C’eravamo tutti. Quelli che ci sono sempre stati ed i giovani arrivati sull’onda delle lotte di chi c’era prima. C’erano gli anziani che con lacrimogeni e idranti faticano a respirare ed i bimbetti per i quali non è ancora tempo di barricate. Una marcia necessaria a dimostrare che l’opposizione al Tav e alle grandi opere è radicata in Valle, a Torino ed in ogni dove. C’erano delegazioni delle tante lotte che in questi anni si sono intrecciate e sostenute in una dinamica di mutuo appoggio che si è consolidata con il passare del tempo.
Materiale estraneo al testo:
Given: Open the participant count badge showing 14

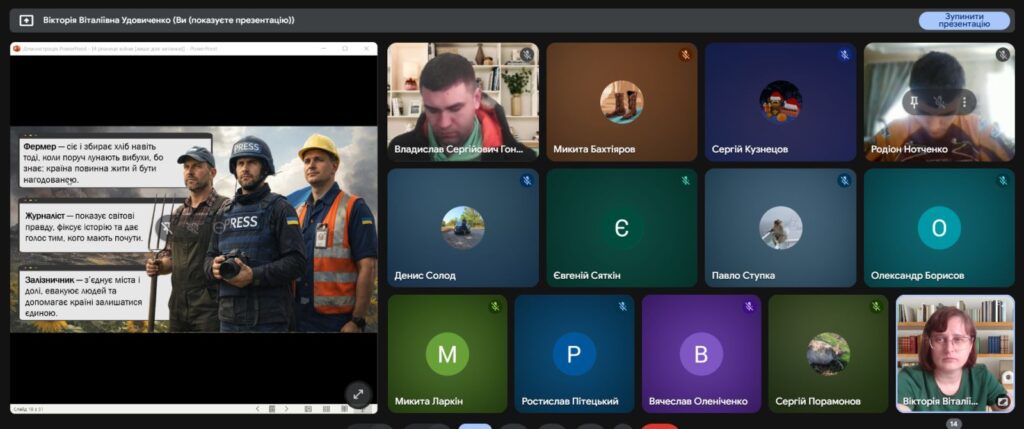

C’era anche una delegazione di amministratori, tra i quali, ancora una volta, non mancano ambiguità sul tema del Tav. Purtroppo c’è chi continua a ritenere che rappresentino un sostegno e non un intralcio. Ma, in fondo, il loro gruppetto era inessenziale rispetto ad una manifestazione che pulsava delle lotte scritte nei cartelli e sugli striscioni. Quando è prevalsa la delega, quando si è permesso che la parola passasse alle istituzioni, il movimento si è contratto, smarrito, perso in un’illusione pericolosa. Ora anche l’ultima sbornia è passata. Fermare il treno ed il mondo che rappresenta, un mondo dove la logica del profitto è più importante delle nostre vite, dipende dal popolo No Tav. Un popolo che non è, come in ogni follia nazionalista, comunità organica ed escludente, ma comunità di lotta, che si costituisce sul terreno dove si condividono saperi e si costruisce, sin da ora, il mondo che vorremmo.
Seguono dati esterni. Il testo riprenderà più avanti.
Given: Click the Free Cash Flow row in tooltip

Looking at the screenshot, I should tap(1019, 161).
Lo spezzone anarchico aperto dallo striscione “Azione diretta autogestione. No Tav” ha portato in piazza le ragioni di chi rifiuta ogni delega istituzionale, perché terreno di lotta sono le strade, i sentieri le piazze attraversate da chi, in barba alla durissima repressione, sa che il movimento ha più volte bloccato il Tav con le barricate, con la partecipazione diretta, con le grandi esperienze di autogestione delle libere repubbliche di Venaus e della Maddalena, nei presidi resistenti e nella condivisione di pasti a due passi delle recinzioni dove l’esercito e la polizia difendono cantieri trasformati in fortini militarizzati.
All’arrivo a San Didero era stridente il contrasto tra i No Tav che in allegria invadevano il piazzale dove sorge il nuovo presidio, e i jersey di cemento e ferro, sovrastati da filo spinato a lamelle, dietro cui erano assiepate le truppe dello Stato. Le battiture alle recinzioni sono andate avanti per oltre un’ora.
Da un lato la violenza e il militarismo, dall’altro la forza e la pacata tranquillità di sa che fermare la devastazione, inceppare la logica dello sfruttamento e del dominio è possibile. Dipende da ciascuno di noi.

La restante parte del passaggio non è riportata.